Computer Security and Privacy

Private information should be shared only with individuals who are required to have the information in order to fulfill their job responsibilities, i.e., on a need-to-know basis. Beyond that, you also have an obligation to protect the data.

General tips for protecting data:

  • Always be aware of your surroundings, i.e., don’t discuss protected information in the cafeteria, hallway, open offices, on speakerphone, etc.
  • Use e-mail wisely. Be aware that e-mail, by nature, is not secure and always think before you hit send (i.e., is this going to the correct person? Should this information be password protected? Does the person need to know this information in order to fulfill his or her job responsibilities? etc.)
  • Private information is not just what is on your computer. Printouts, reports, any piece of paper with private student or employee information must be carefully stored and disposed of (shredded). Protect the data by properly securing file cabinets and drawers, not leaving documents out on your desk while you are away and securing your office when it is not staffed.
  • Refer calls or other requests for any private information to designated individuals who have had safeguards training. Recognize any fraudulent attempt to obtain customer information and report it to your department head or the appropriate college contact. A list of contacts for each of the Acts is included at the end of this brochure.

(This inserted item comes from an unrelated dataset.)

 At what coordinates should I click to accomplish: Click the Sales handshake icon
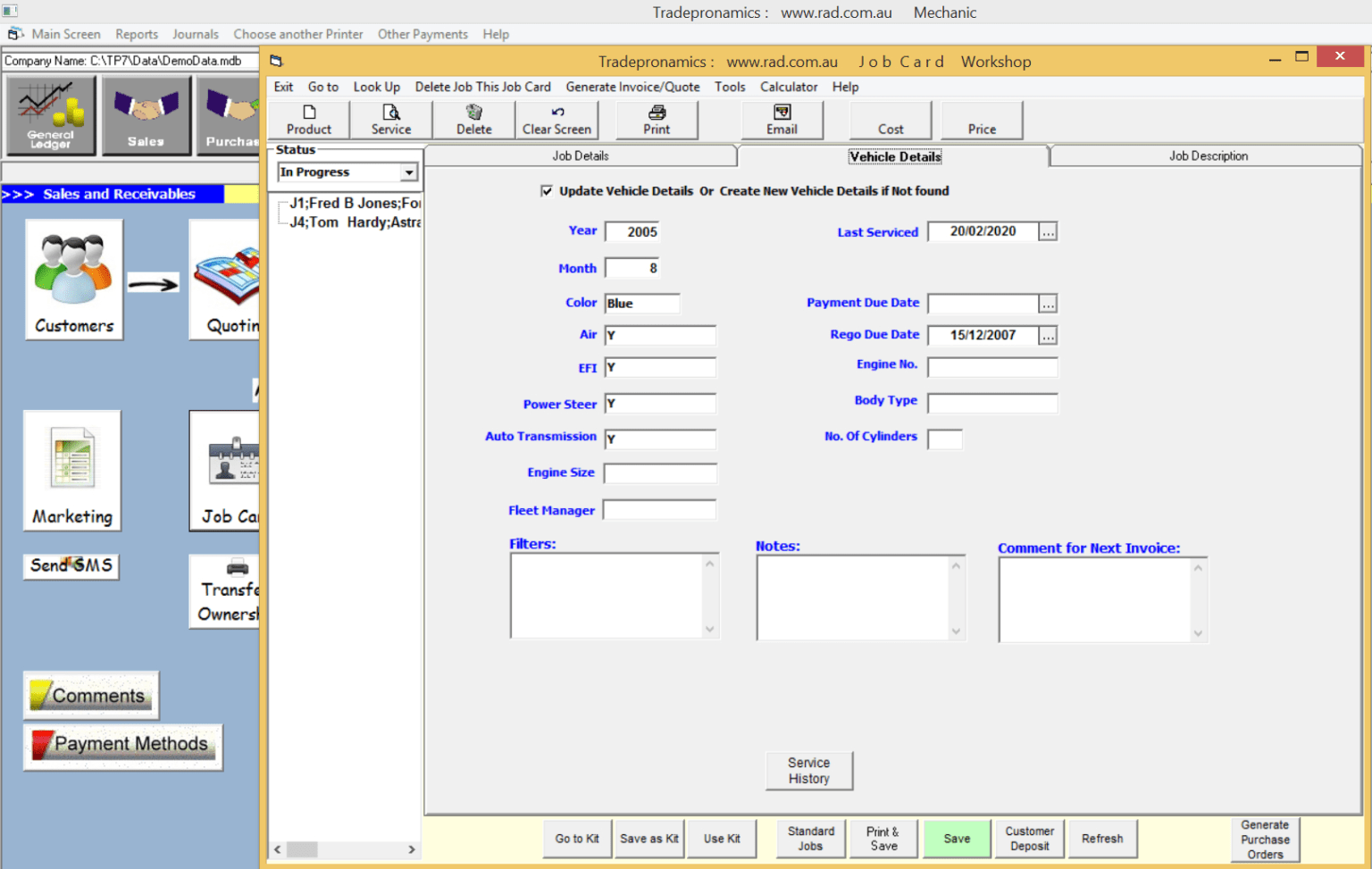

If you suspect private information is compromised, immediately contact your supervisor to determine the appropriate parties to notify. The following contacts may be helpful:

  • Security Concerns: Public Safety, ext. 4112
  • Campus Emergencies: ext. 4111
  • Janelle Vogler, internal auditor, 913-469-8500, ext. 4574

Today’s desktop workstations must be configured and used in a secure manner for two reasons. First, it is likely that some information housed on that computer is of a sensitive, confidential or proprietary nature. Therefore, only authorized individuals should have access to it. Liability may be incurred if information is not protected using generally accepted protection methods (“due diligence”) and that information is improperly disclosed. Second, the integrity of the system (operating system, application programs and data files) is critical. Applications must operate as expected, when expected, and the data they use must be complete and correct. The following guidelines will maximize the security of your workstation:

  • Your workstation should have a screensaver activated that is password-protected. The interval for activation should be between 3 and 5 minutes. This will provide adequate insurance against the walk-by use of workstations that are “up” (operating). Anyone with system administrator authority (i.e., a high security clearance) is strongly urged to comply with the lower end of this interval range. Most general users are comfortable with a 5-minute screensaver interval.
  • Do not allow file sharing (“shares”) on machines without securing them to authorized users only. Make certain object, device and file access controls are appropriate.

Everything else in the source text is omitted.